▸ Potongan Teks:
━━━━━━━━━━━━━━━━

TANTANGAN TAMBAHAN BAGI PARIWISATA INDONESIA
Oleh: Rasid Rachman
Tahun 2009 dibuka dengan kegembiraan berimbang yakni pembebasan fiskal sebagai konsekuensi dai wajib NPWP. Ini kabar baik yang berimbang - tak perlu dibesar-besarkan - namun sebuah tantangan tambahan bagi pariwisata di Indonesia.
Keberadaan objek wisata
Area tujuan wisata di Indonesia semakin hari semakin kecil lingkupnya, padahal negeri yang sangat luas ini menyimpan beribu dan beragam potensi pariwisata. Dibanding 10 tahun yang lalu, tujuan wisata semakin "berfokus" pada Bali dan Bunaken (Sulawesi Utara). Memang ada beberapa tujuan wisata yang bertahan, semisal Pulau Komodo, Gunung Anak Krakatau, Bromo, Tana Toraja, Lombok, Flores, dan Yogyakarya. Juga ada yang "baru" bangkit, semisal Raja Ampat (Papua) dan Karimun Jawa. Namun tidak sedikit objek wisata tanah air yang "mati suri", semisal: Carita, Danau Toba, Sumatera Barat, dan Pangandaran.

━━━━━━━━━━━━━━━━

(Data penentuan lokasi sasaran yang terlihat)
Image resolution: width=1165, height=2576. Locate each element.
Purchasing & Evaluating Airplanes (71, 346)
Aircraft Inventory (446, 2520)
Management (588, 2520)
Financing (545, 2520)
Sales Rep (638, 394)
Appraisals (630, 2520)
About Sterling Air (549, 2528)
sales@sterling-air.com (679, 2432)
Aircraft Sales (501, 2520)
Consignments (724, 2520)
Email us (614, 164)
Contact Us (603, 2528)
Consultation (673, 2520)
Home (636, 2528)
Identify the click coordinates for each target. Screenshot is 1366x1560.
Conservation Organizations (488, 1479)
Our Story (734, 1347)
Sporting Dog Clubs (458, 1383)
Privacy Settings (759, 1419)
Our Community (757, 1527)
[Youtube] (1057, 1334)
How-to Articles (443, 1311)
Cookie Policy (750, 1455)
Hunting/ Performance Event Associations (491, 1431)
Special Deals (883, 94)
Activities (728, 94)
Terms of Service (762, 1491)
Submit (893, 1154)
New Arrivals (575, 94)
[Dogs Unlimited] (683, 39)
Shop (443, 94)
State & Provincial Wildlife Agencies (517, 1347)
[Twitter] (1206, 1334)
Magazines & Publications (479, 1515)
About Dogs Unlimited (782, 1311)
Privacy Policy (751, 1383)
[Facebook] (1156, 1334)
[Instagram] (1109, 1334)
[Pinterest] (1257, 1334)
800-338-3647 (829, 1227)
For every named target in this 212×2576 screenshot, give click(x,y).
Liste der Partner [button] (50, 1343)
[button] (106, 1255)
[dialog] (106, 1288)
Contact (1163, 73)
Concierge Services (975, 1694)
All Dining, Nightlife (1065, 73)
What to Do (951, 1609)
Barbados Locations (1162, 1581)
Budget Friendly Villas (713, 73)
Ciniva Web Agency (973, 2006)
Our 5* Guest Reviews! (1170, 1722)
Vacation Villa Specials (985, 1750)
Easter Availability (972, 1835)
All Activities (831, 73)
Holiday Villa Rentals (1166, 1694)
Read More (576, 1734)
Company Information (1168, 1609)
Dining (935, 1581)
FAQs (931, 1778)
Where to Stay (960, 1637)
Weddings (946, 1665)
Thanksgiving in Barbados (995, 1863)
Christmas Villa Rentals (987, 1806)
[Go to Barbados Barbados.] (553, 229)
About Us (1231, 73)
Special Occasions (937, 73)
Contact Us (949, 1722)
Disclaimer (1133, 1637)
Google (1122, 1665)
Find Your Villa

━━━━━━━━━━━━━━━━

▸ Tujuan Latihan: Menurut potongan teks tentang pariwisata Indonesia, dibandingkan 10 tahun yang lalu, tujuan wisata semakin berfokus pada dua tempat apa?

▸ Jawaban Latihan: Bali dan Bunaken (Sulawesi Utara).